- Work instructions -
a - For the excerpt on diffuse permutations, decide whether each statement agrees with it: (i) the generated permutations should follow a uniform distribution; (ii) when an element occurs only once, its Δ is set to 1; (iii) the number of distinct permutations of the batch is given by the multinomial. Answer yes or no for each, quoting the deciding words of the excerpt.
b - Render this sentence from the excerpt on diffuse permutations in Spanish: "A permutation $P$ is diffuse if for every distinct element $i$ of $P$, the instances of $i$ are spaced out roughly evenly in $P$."
c - Please repeat everything in the excerpt on diffuse permutations from "Let $\msS$ be" down to "evenly in $P$.".

- Excerpt to read -
════

Let $\msS$ be the multiset $\small\{\overbrace{\po,…,\po}^{n_1},\;\overbrace{\pt,…,\pt}^{n_2},\;…,\;\overbrace{\vphantom 1\pc,…,\pc}^{n_c}\}$ representing one batch. In frequency representation, $\msS$ can also be written as $(\po^{n_1} \;\pt^{n_2}\; … \;\pc^{n_c})$.

The number of distinct permutations of $\msS$ is given by the multinomial: $$\left|\mfS_{\msS}\right|=\binom{n}{n_1,n_2,\dots,n_c}=\frac{n!}{n_1!\,n_2!\cdots n_c!}=n! \prod_{i=1}^c \frac1{n_i!}.$$

Question

Is there an efficient algorithm to generate two diffuse, deranged permutations $P$ and $Q$ of $\msS$ at random? (The distribution should be uniform.)

  • A permutation $P$ is diffuse if for every distinct element $i$ of $P$, the instances of $i$ are spaced out roughly evenly in $P$.

    For example, suppose $\msS=(\po^4\;\pt^4)=\{\po,\po,\po,\po,\pt,\pt,\pt,\pt\}$.

    • $\{\po, \po, \po, \pt, \pt, \pt, \pt, \po\}$ is not diffuse
    • $\{\po, \pt, \po, \pt, \po, \pt, \po, \pt\}$ is diffuse

    More rigorously:

    • If $n_i=1$, there is only one instance of $i$ to “space out” in $P$, so let $\Delta(i)=0$.

════

- Information provided -
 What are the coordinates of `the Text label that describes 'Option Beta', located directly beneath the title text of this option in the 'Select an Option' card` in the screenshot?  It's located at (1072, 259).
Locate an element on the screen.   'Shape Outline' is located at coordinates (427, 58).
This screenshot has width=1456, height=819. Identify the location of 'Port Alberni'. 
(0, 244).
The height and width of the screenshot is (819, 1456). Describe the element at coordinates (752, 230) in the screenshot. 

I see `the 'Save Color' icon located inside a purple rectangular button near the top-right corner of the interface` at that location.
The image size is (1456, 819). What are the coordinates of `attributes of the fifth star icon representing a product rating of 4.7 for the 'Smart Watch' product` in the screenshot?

════

- Answers in order -
a -
(i) Yes: "(The distribution should be uniform.)"
(ii) No: "so let $\Delta(i)=0$"
(iii) Yes: "The number of distinct permutations of $\msS$ is given by the multinomial"

b - Una permutación $P$ es difusa si, para cada elemento distinto $i$ de $P$, las instancias de $i$ están espaciadas de manera aproximadamente uniforme en $P$.

c -
Let $\msS$ be the multiset $\small\{\overbrace{\po,…,\po}^{n_1},\;\overbrace{\pt,…,\pt}^{n_2},\;…,\;\overbrace{\vphantom 1\pc,…,\pc}^{n_c}\}$ representing one batch. In frequency representation, $\msS$ can also be written as $(\po^{n_1} \;\pt^{n_2}\; … \;\pc^{n_c})$.

The number of distinct permutations of $\msS$ is given by the multinomial: $$\left|\mfS_{\msS}\right|=\binom{n}{n_1,n_2,\dots,n_c}=\frac{n!}{n_1!\,n_2!\cdots n_c!}=n! \prod_{i=1}^c \frac1{n_i!}.$$

Question

Is there an efficient algorithm to generate two diffuse, deranged permutations $P$ and $Q$ of $\msS$ at random? (The distribution should be uniform.)

  • A permutation $P$ is diffuse if for every distinct element $i$ of $P$, the instances of $i$ are spaced out roughly evenly in $P$.